| Provided text |
- Opening Delimiter -
As Joplin City Council met for their first meeting of the year, they passed a new compensation philosophy for city positions. With this passage—seven in favor and two opposed—it allows the City of Joplin to adopt the compensation plan as a guideline that affects compensation matters of city employees.
This compensation philosophy is described as a way to aid in “improving and maintaining overall market compensation.” This compensation philosophy comes in addition to the compensation study that was conducted in fall 2020, which resulted in a nine percent adjustment to the overall Salary Administration Plan.
“I feel good for the organization because I like the idea of telling the employees how we’re going to approach staying competitive, and I think our employees deserve to know, number one that we have and plan, and number two what that plan is,” said Ryan Stanley, Joplin mayor. “And so, I’m glad that we’re entertaining it. I think that for years we talked about ‘how do we approach this,’ and it becomes this things that we just never really go through the process of just making sure we stay competitive. So, I’m excited for what it could bring.”
- Closing Delimiter -
| Check your understanding |
**A.** In the Joplin compensation article, what was the vote on the new compensation philosophy?
**B.** Please carry the Joplin compensation article forward from where it stops.

| Stored data entries |
- Opening Delimiter -
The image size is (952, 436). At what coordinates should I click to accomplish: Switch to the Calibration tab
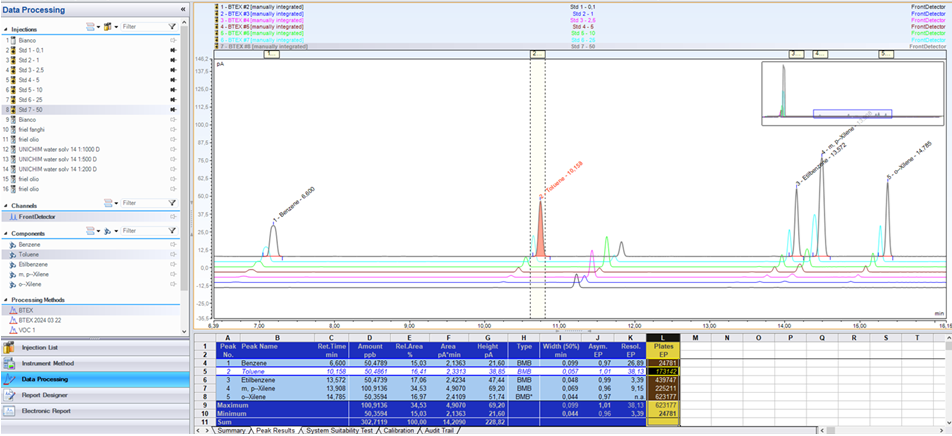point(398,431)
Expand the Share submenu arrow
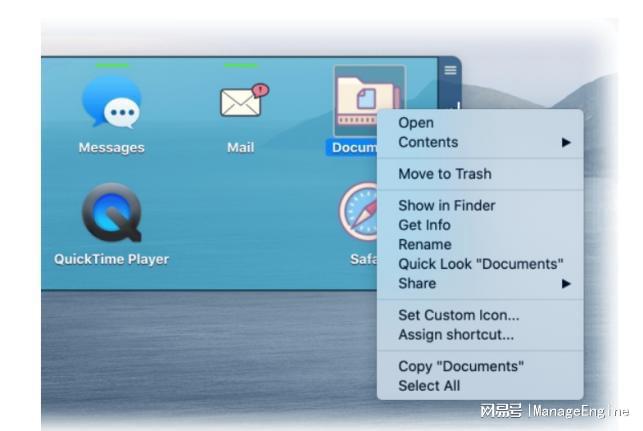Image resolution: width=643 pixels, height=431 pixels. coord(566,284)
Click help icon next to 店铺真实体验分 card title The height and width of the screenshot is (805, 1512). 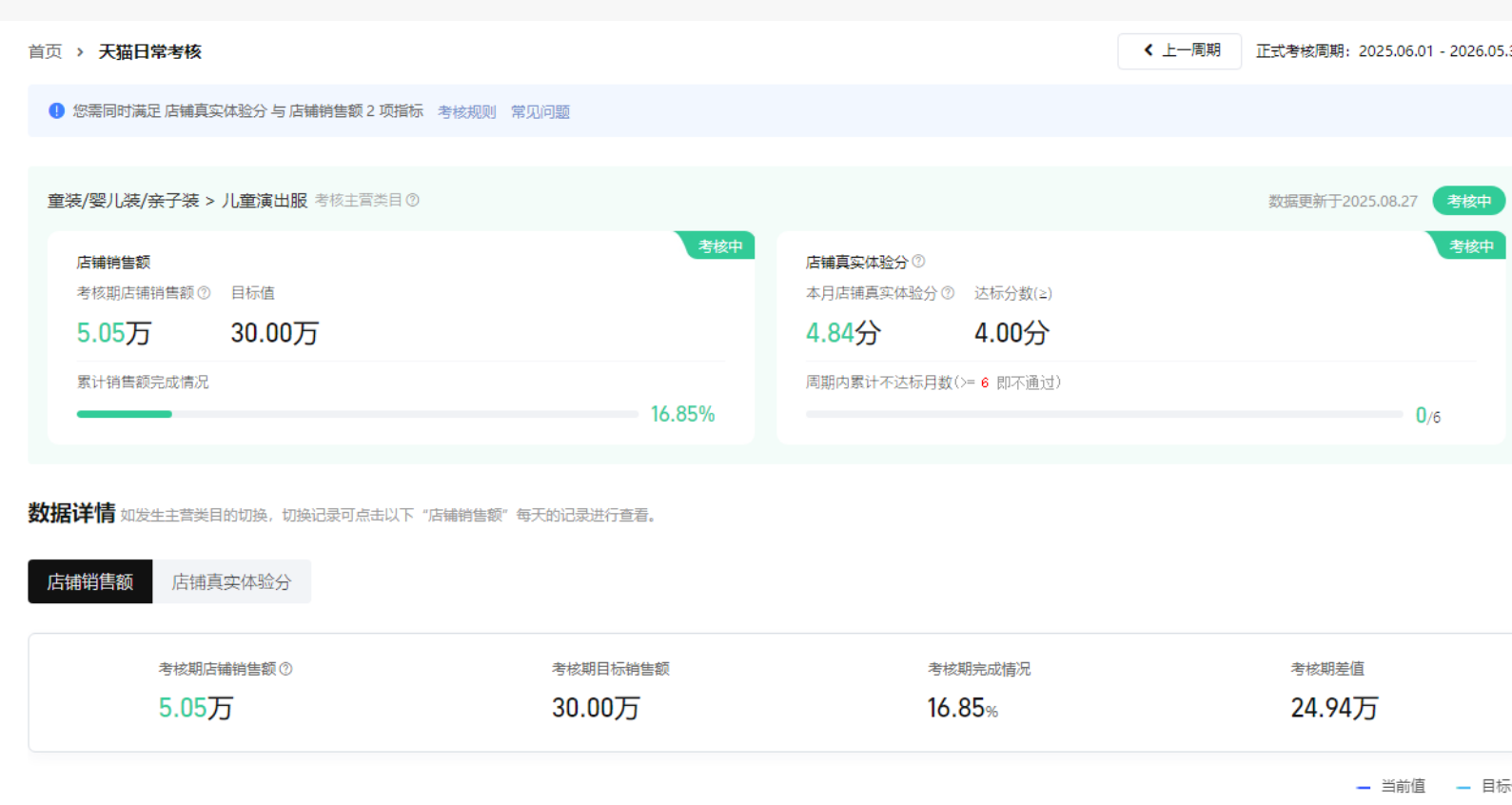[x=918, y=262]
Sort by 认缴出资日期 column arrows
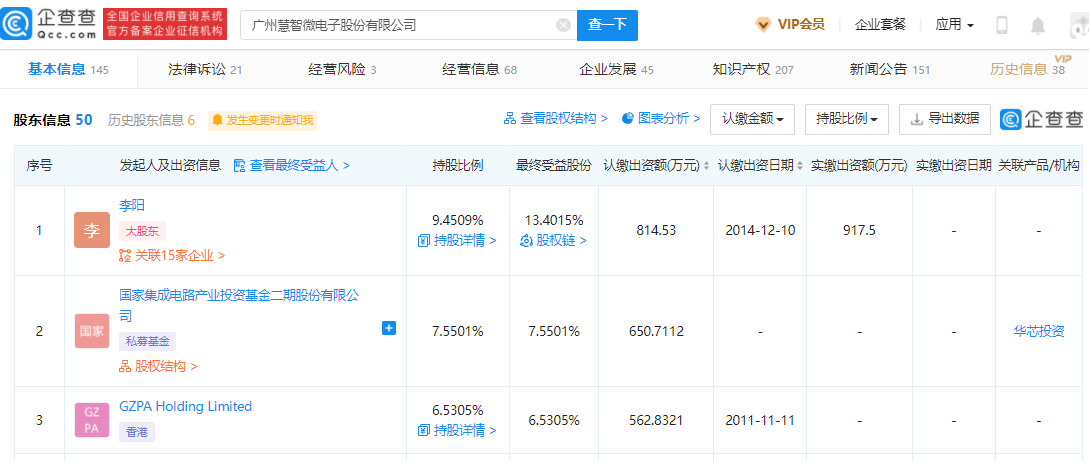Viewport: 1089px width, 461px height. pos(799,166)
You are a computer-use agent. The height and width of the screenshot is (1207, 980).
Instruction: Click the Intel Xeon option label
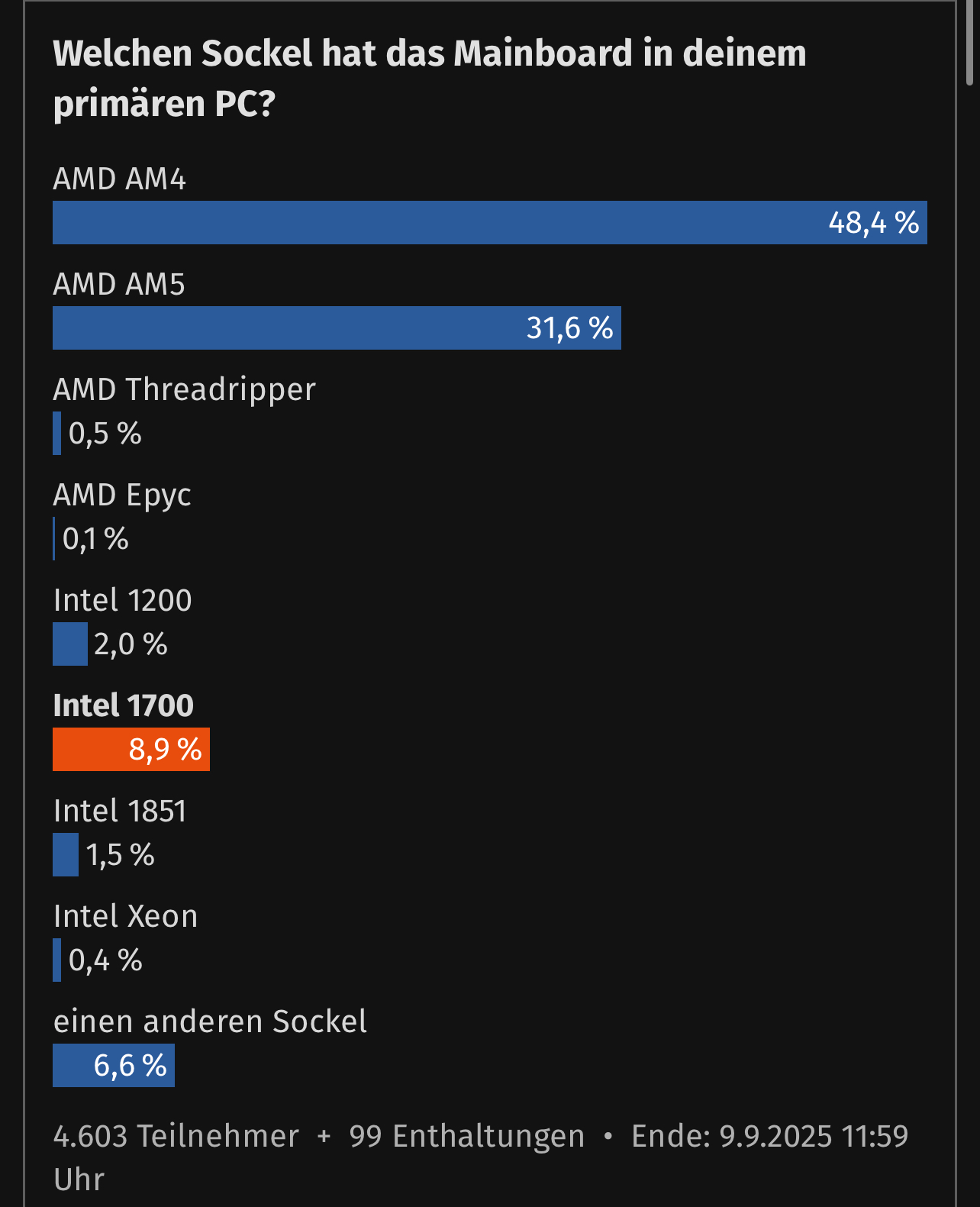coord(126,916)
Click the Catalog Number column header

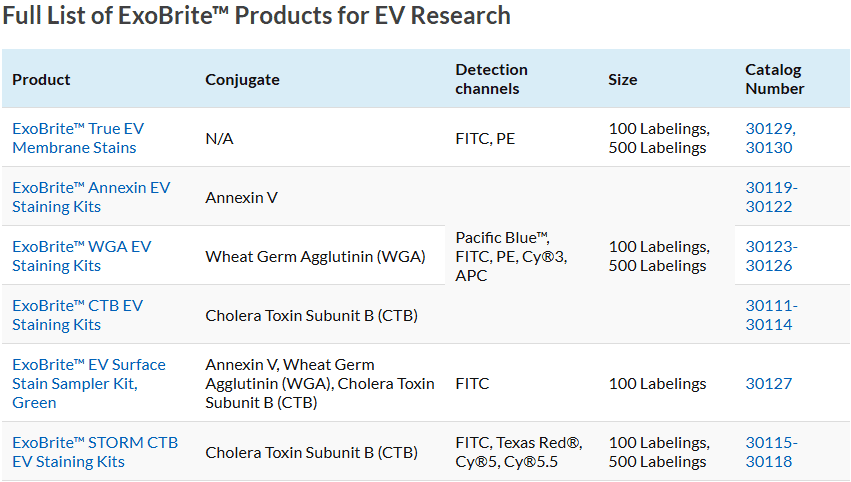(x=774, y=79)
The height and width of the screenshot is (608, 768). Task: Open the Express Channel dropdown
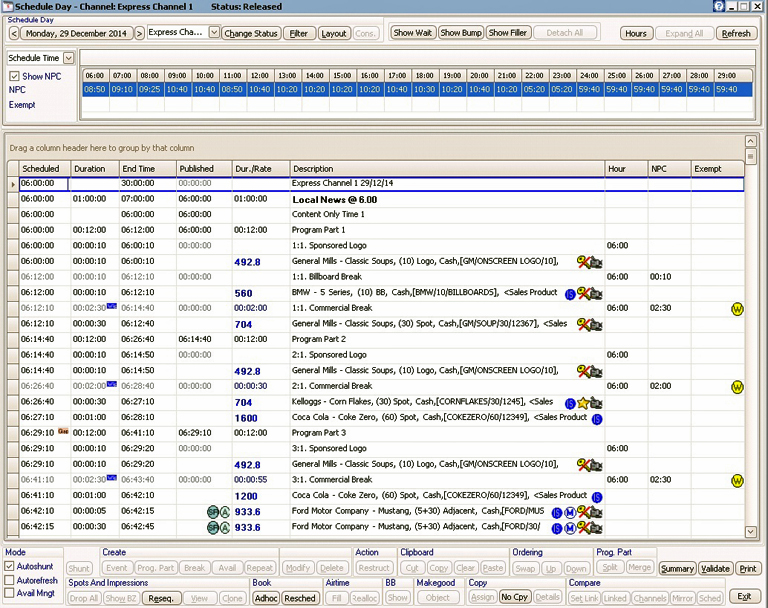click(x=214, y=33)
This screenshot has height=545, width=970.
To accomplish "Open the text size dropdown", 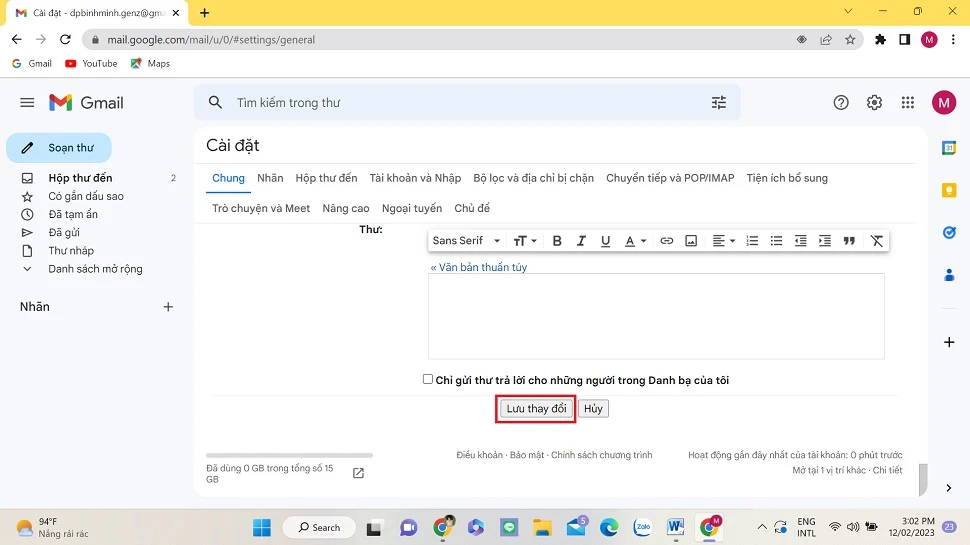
- Closing Delimiter -
| Answers for the exercise |
**A.** Seven in favor and two opposed.

**B.**
There are three main components regarding the compensation philosophy, which include: movement through each pay grade within the Salary Administration Plan; maintenance of the overall Salary Administration Plan; and placement of positions within the Salary Administration Plan. Stanley clarified that no changes are made to compensation yet with the passing of the compensation philosophy, instead that it is “setting the stage” and acting as a “framework” in how compensation will “stay competitive.”
Council passed on an emergency basis an ordinance that allows for the purchase of a second tablet drone controller for Joplin Police Department (JPD). JDP currently has 10 licensed drone operators. The ordinance passed with nine in favor.
Ryan Talken, Joplin Health Department director, discussed a COVID-19 update for the City of Joplin following the winter holidays. Talken reported that numbers have gone up and Joplin sees approximately 43 cases per day. Currently there are 93 deaths in Joplin and 90 hospitalizations. He said that the number of hospitalizations in the city have gone up and down, but that they have been “elevated” since October. He said they will keep an eye on the numbers in the following weeks, coming out of the Christmas holiday.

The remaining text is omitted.